BMC releases discovery, topology applications

BMC recently made available two products that the company says can help network managers better inventory their IT assets and create topology maps of interdependencies, which can help when trying to prevent a performance degradation from impacting customers or end users.

Using technology from its separate Magic and Marimba acquisitions, BMC upgraded its Foundation Discovery and Topology Discovery to work more tightly with BMC's configuration management database product, Atrium CMDB.

Atrium CMDB automatically collects and stores configuration data from IT assets such as Web and application servers, routers, switches and end-user machines. The database includes a reconciliation engine that enables it to make sense of data input from multiple sources and model the one-to-one, one-to-many and many-to-many relationships that exist among IT components. A CMDB is one of the tenets of rolling out the best practices of the Information Technology Infrastructure Library, or ITIL.
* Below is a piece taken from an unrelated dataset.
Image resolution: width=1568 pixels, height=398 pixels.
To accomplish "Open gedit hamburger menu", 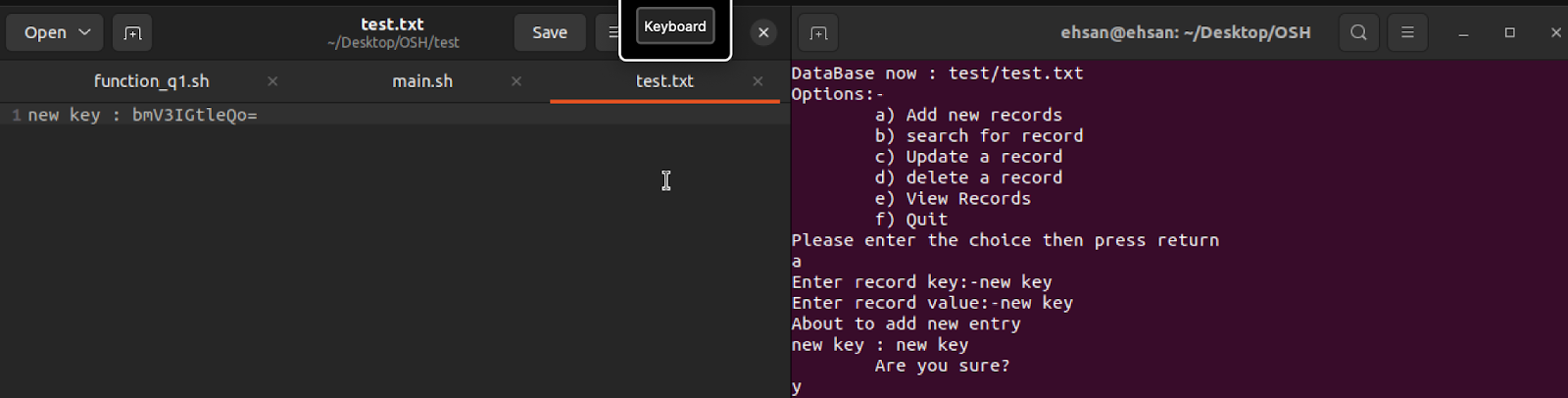I will point(610,32).
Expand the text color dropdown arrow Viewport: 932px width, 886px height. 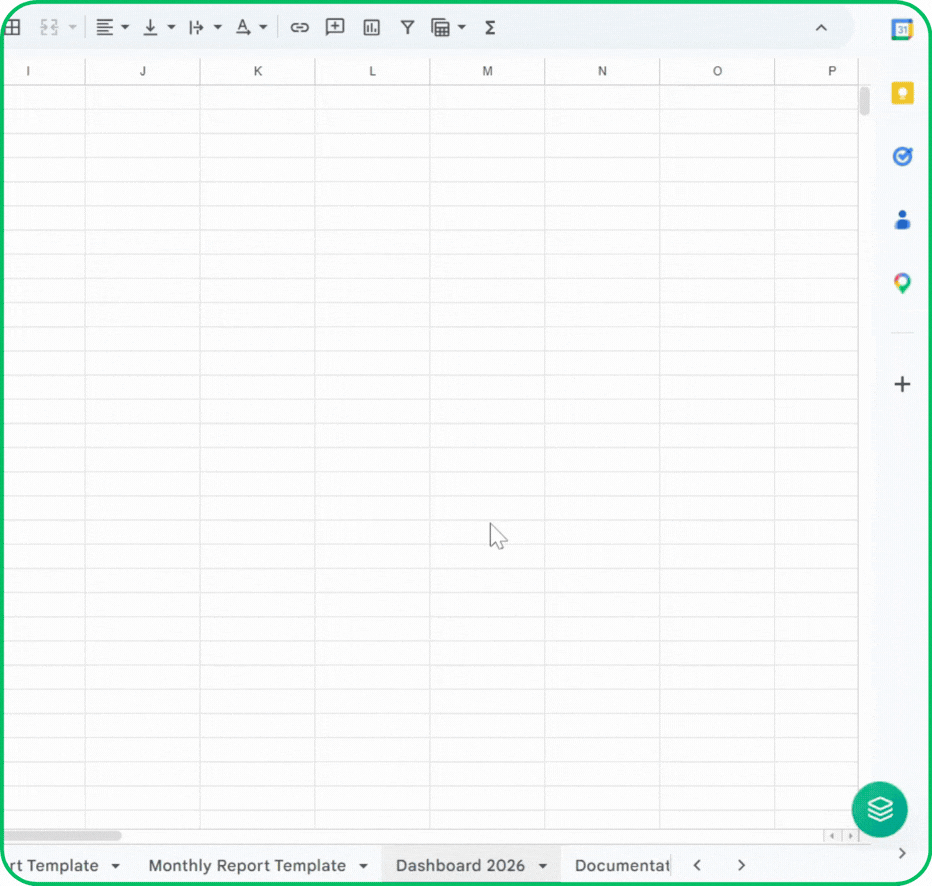tap(263, 27)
Foundation Discovery is a software application that performs an agent-less discovery and inventory of an IT environment, and Topology Discovery maps the relationships and dependencies among them. Both work with Atrium to maintain an up-to-date database of configuration information. The products include a feature called Universal Application Discovery, which enables them to recognize and identify third-party or customer applications. BMC Configuration Discovery, a separate application within the suite, performs an agent-based discovery that provides more detailed asset information.

For Rick Larson, director of technical services and operations for Select Comfort, BMC software helps him push out software to some 400 stores across the U.S. and now Canada. He says the Foundation and Topology Discovery applications help his staff identify and inventory the machines installed at multiple remote store locations.
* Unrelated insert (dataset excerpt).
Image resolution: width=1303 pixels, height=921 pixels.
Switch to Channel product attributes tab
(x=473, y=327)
"My staff use the tools daily to troubleshoot issues, pick up configuration files and on the helpdesk, for analysis," he says. "We leverage the BMC tools and input the configurations data into our configuration management database."
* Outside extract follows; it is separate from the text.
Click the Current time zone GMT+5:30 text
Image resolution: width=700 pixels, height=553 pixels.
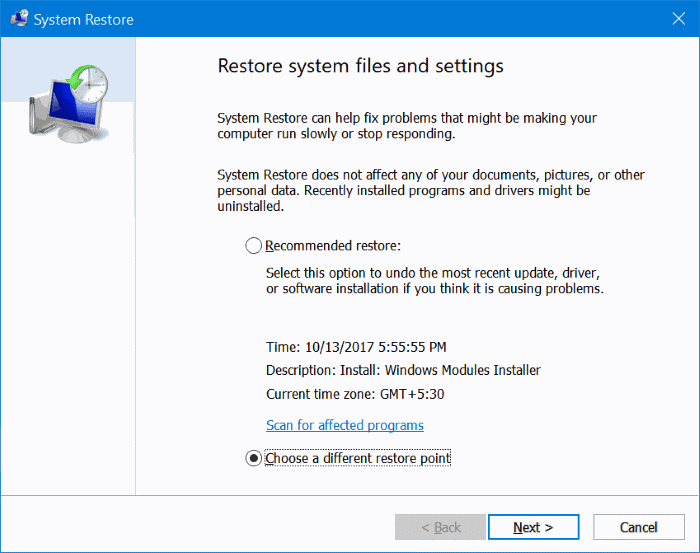pos(353,393)
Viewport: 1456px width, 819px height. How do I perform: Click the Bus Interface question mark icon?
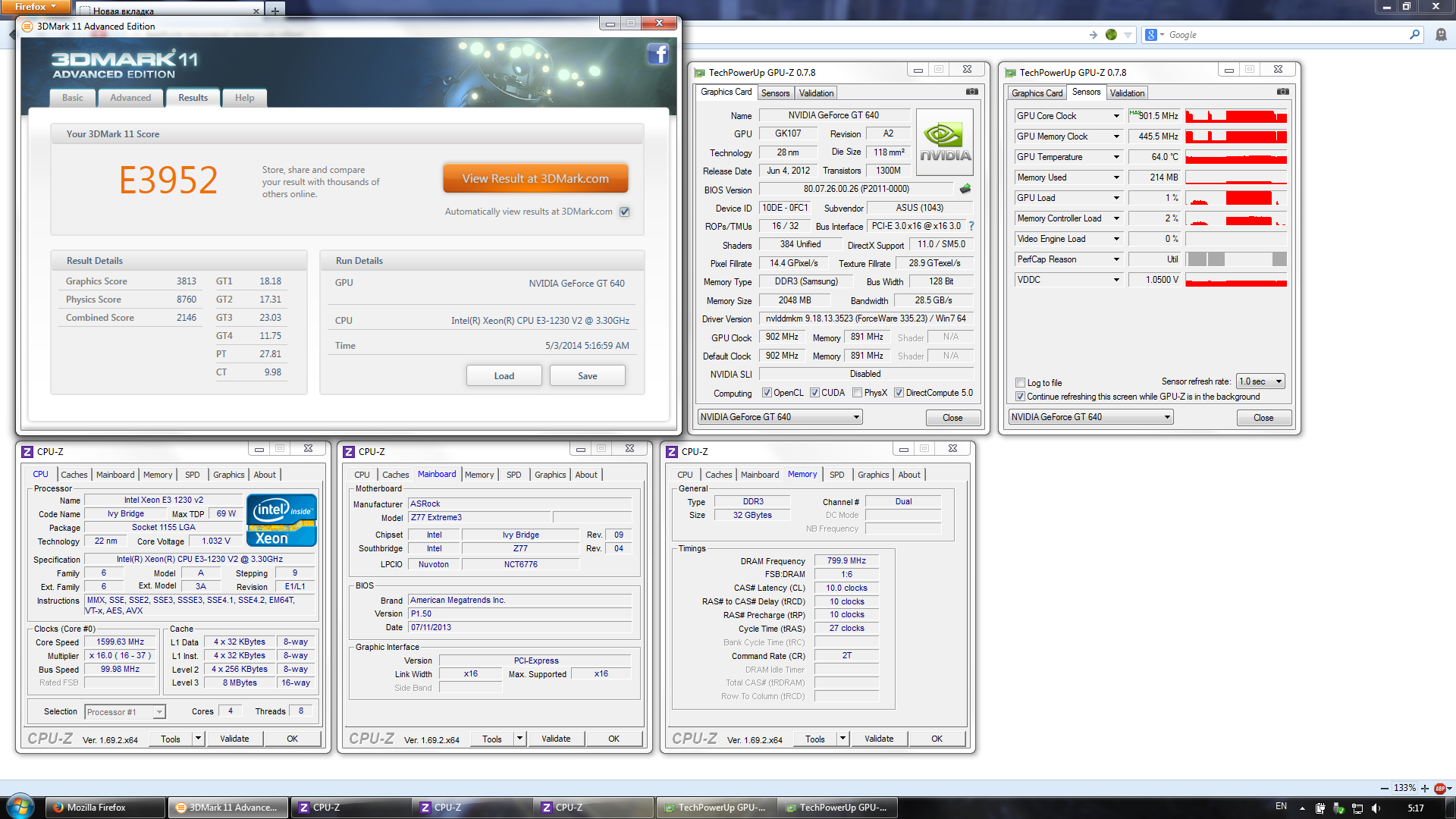[971, 226]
Larson says his organization has been working with the ITIL framework for several years, and he requires vendors to also follow the best practices. He says he is currently working to consolidate configuration databases that exist within various IT departments, and vendors that can provide technology to help are more appealing to him as an IT buyer.

"Each process feeds into another process so a vendor has to have a lot of knowledge about ITIL if they want to be in the IT service management market," Larson says. "It was unclear for some time what BMC was doing with its acquisitions, but I think they are on the right track now and putting the right resources in place."

BMC also added discovery extensions for popular applications such as SAP, Siebel, Java 2, Enterprise Edition, and VMWare, for example. The company also equipped the software with the ability to export the configuration data to other CMDB tools. The applications can also help IT managers associate IT resources, such as servers, with end users when working with BMC Identity Discovery.

Available now, BMC Foundation Discovery costs US$12,000 per asset and BMC Topology Discovery costs US$50,000 per instance.